_GIVEN DATA_:
>>

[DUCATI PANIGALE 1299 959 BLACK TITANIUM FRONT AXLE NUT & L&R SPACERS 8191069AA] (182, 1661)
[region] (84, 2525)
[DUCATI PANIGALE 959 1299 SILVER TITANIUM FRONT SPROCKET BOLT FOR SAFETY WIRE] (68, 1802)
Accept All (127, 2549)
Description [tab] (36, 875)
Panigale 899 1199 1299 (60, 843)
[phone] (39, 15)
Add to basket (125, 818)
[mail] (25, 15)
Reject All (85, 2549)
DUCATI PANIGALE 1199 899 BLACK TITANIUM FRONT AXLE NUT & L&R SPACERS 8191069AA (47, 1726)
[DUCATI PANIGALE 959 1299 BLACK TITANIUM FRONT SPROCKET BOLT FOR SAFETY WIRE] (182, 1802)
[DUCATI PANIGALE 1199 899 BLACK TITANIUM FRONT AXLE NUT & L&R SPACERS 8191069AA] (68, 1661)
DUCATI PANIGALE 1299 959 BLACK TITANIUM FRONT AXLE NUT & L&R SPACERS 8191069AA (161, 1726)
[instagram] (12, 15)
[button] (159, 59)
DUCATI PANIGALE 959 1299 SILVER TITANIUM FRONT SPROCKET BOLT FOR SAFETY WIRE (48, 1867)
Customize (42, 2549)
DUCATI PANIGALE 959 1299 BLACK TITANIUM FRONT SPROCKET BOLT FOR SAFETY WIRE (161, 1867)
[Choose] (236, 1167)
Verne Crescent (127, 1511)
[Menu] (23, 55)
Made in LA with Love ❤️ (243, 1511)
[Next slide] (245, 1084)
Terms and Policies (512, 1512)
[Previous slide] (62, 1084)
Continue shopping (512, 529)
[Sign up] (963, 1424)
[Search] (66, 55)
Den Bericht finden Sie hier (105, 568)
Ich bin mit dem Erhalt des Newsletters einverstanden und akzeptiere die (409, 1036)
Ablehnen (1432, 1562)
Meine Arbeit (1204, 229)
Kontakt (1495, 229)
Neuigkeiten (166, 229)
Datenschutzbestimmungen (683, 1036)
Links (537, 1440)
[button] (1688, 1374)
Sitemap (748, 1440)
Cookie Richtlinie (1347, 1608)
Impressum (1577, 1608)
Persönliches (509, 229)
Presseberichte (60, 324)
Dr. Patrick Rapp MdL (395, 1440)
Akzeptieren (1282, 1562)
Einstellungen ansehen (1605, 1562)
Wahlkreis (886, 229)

<<

Starting from the line that contains "Akzeptieren (1282, 1562)", transcribe each line to the end of the records above. Please add nothing.

Akzeptieren (1282, 1562)
Einstellungen ansehen (1605, 1562)
Wahlkreis (886, 229)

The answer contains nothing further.